Она положила на стол три экю и хотела убежать, но я удержал ее.
Восхищение высушило слезы, навернувшиеся у меня на глаза.
— Полина, — сказал я, — вы ангел! Не так эти деньги трогают меня, как чистота чувства, с которым вы предложили их мне. Я мечтал о жене богатой, элегантной, титулованной. Увы, теперь я так хотел бы обладать миллионами и встретить молодую девушку, бедную, как вы, и, как вы, богатую душевно; я отказался бы от роковой страсти, которая убьет меня. Быть может, ваше предсказание сбудется.
— Довольно! — сказала она.
Она убежала, и на лестнице раздались звонкие трели соловьиного ее голоса.
«Счастлива она, что еще не любила! « — решил я, думая о мучениях, которые сам я испытывал уже несколько месяцев.
Пятнадцать франков Полины оказались для меня драгоценными. Феодора, сообразив, что в зале, где нам предстоит провести несколько часов, будет попахивать простонародьем, пожалела, что у нее нет букета; я сходил за цветами и поднес ей, а вместе с ними свою жизнь и все свое состояние. Я одновременно и радовался и испытывал угрызения совести, подавая ей букет, цена которого показала мне, до какой степени разорительны условные любезности, принятые в обществе. Скоро она пожаловалась на слишком сильный запах мексиканского жасмина, ей тошно стало смотреть на зрительный зал, сидеть на жесткой скамье; она упрекнула меня за то, что я привел ее сюда.
Она сидела рядом со мной, и все же ей захотелось уехать; она уехала. Обречь себя на бессонные ночи, расточить два месяца жизни — и не угодить ей!
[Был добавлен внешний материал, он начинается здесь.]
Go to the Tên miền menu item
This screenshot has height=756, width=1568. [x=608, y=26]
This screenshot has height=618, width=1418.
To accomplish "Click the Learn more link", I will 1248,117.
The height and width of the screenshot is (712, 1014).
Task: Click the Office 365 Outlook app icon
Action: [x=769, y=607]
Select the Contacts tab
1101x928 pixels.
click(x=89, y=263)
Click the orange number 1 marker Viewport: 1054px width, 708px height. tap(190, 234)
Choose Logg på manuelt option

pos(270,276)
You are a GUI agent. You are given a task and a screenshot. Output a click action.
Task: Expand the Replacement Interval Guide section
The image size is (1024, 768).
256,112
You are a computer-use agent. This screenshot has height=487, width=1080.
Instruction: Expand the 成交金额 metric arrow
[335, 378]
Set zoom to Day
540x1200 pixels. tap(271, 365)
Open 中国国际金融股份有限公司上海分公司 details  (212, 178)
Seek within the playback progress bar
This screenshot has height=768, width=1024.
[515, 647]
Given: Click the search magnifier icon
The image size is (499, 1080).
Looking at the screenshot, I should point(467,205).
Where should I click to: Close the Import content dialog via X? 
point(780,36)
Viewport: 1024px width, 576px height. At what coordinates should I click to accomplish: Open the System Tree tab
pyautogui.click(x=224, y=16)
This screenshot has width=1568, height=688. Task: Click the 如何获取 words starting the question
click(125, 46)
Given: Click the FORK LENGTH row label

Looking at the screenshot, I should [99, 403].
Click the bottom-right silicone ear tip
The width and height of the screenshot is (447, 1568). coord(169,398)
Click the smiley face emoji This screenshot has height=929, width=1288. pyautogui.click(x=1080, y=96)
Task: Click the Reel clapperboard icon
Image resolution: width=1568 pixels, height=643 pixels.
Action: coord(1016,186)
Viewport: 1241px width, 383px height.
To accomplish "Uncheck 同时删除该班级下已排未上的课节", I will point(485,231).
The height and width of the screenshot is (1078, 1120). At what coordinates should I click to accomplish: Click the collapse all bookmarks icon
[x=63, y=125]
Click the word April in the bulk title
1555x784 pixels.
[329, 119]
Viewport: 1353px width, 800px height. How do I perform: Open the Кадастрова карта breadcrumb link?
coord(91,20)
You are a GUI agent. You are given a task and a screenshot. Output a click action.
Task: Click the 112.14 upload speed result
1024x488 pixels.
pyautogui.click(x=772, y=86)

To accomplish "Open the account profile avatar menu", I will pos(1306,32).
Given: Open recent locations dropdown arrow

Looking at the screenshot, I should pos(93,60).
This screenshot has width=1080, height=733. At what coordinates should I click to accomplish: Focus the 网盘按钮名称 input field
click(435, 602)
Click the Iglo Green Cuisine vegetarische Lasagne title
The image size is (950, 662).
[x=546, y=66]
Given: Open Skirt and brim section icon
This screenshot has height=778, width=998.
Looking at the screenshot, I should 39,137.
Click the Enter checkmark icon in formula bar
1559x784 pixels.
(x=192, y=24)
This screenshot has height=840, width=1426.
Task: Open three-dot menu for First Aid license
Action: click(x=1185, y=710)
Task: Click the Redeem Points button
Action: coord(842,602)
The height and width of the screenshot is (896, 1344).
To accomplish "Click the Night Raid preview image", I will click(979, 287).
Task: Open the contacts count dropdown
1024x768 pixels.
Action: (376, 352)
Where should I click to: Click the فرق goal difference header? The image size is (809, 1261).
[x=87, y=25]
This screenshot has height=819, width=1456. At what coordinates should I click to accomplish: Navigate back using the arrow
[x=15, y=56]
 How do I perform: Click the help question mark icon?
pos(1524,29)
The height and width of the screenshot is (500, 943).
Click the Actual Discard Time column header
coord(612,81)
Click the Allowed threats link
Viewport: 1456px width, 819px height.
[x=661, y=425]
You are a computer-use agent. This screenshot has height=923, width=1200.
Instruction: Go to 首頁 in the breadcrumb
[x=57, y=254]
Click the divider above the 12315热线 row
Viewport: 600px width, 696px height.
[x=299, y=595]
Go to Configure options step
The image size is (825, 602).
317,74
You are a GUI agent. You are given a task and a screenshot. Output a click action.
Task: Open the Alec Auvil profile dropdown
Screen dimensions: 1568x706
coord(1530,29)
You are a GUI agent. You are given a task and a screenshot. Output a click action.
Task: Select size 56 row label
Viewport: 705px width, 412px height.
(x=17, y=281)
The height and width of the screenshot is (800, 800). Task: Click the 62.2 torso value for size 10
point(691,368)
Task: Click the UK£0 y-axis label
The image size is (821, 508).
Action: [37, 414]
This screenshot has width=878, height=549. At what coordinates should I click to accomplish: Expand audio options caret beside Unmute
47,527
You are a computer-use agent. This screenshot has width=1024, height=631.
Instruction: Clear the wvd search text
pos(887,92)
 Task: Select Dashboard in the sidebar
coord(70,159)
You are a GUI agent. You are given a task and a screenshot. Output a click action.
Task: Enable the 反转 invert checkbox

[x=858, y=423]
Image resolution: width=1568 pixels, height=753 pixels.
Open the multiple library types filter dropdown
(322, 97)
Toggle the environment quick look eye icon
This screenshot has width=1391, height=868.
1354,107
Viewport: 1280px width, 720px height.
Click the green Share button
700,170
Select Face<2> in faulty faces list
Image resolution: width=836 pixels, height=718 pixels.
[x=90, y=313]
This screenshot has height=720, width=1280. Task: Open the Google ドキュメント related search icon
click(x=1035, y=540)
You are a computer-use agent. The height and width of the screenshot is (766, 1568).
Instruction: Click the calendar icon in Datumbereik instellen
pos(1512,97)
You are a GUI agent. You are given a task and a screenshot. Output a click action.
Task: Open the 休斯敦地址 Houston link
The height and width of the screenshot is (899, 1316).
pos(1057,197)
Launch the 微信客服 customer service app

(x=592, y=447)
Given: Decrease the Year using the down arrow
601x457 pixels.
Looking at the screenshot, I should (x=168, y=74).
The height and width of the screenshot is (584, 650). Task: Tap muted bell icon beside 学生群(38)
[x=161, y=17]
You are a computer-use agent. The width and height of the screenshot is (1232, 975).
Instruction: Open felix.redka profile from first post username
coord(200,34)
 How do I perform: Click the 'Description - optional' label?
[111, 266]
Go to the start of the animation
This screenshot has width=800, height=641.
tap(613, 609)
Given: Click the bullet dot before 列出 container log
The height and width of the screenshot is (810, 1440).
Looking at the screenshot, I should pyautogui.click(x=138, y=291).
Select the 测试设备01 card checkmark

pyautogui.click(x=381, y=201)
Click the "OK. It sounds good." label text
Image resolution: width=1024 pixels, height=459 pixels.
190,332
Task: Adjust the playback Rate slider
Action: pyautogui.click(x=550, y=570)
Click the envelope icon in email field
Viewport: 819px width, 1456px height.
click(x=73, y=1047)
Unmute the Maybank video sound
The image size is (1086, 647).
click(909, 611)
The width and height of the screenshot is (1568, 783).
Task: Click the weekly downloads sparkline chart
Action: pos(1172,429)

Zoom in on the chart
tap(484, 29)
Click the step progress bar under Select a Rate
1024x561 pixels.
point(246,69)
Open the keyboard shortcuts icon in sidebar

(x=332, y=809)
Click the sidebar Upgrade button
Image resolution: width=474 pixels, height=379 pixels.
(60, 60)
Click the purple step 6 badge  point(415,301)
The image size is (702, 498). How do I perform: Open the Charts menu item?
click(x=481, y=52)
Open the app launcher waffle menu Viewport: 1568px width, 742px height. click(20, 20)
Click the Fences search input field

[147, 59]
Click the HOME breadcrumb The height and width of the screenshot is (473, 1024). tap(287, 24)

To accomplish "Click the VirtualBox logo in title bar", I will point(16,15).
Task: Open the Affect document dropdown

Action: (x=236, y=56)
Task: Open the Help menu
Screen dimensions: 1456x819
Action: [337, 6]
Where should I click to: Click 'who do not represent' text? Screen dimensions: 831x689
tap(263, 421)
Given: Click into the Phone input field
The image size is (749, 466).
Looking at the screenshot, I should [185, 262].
Никогда еще этот демон не был таким прелестным и таким бесчувственным. По дороге, сидя с ней в тесной карете, я чувствовал ее дыхание, касался ее надушенной перчатки, видел рядом с собой сокровище ее красоты, ощущал благоухание сладкое, как благоухание ириса — всю женщину и вместе с тем нисколько не женщину. И вдруг на одно мгновение глубины этой таинственной жизни озарились для меня. Я вспомнил о недавно вышедшей книге поэта, где замысел истинного художника был осуществлен с искусством Поликлета. Мне казалось, что я вижу это чудовище, которое, в облике офицера, способно было укротить бешеную лошадь, а в облике молодой девушки садилось за туалет; то доводило до отчаяния своих любовников; то, в образе любовника, доводило до отчаяния деву нежную и скромную. Не будучи в силах каким-либо иным способом разгадать Феодору, я рассказал ей эту фантастическую историю, но она ничем не обнаружила, что в этой поэме о невероятном видит сходство со своей жизнью, и лишь позабавилась ею от чистого сердца, как ребенок сказкой из «Тысячи и одной ночи».
«Верно, какое-нибудь тайное обстоятельство дает Феодоре силу противиться любви молодого, как я, человека, противиться заразительному пылу прекрасного душевного недуга, — рассуждал я по дороге домой. — Быть может, подобно леди Делакур, ее снедает рак? Конечно, в ее жизни есть что-то искусственное».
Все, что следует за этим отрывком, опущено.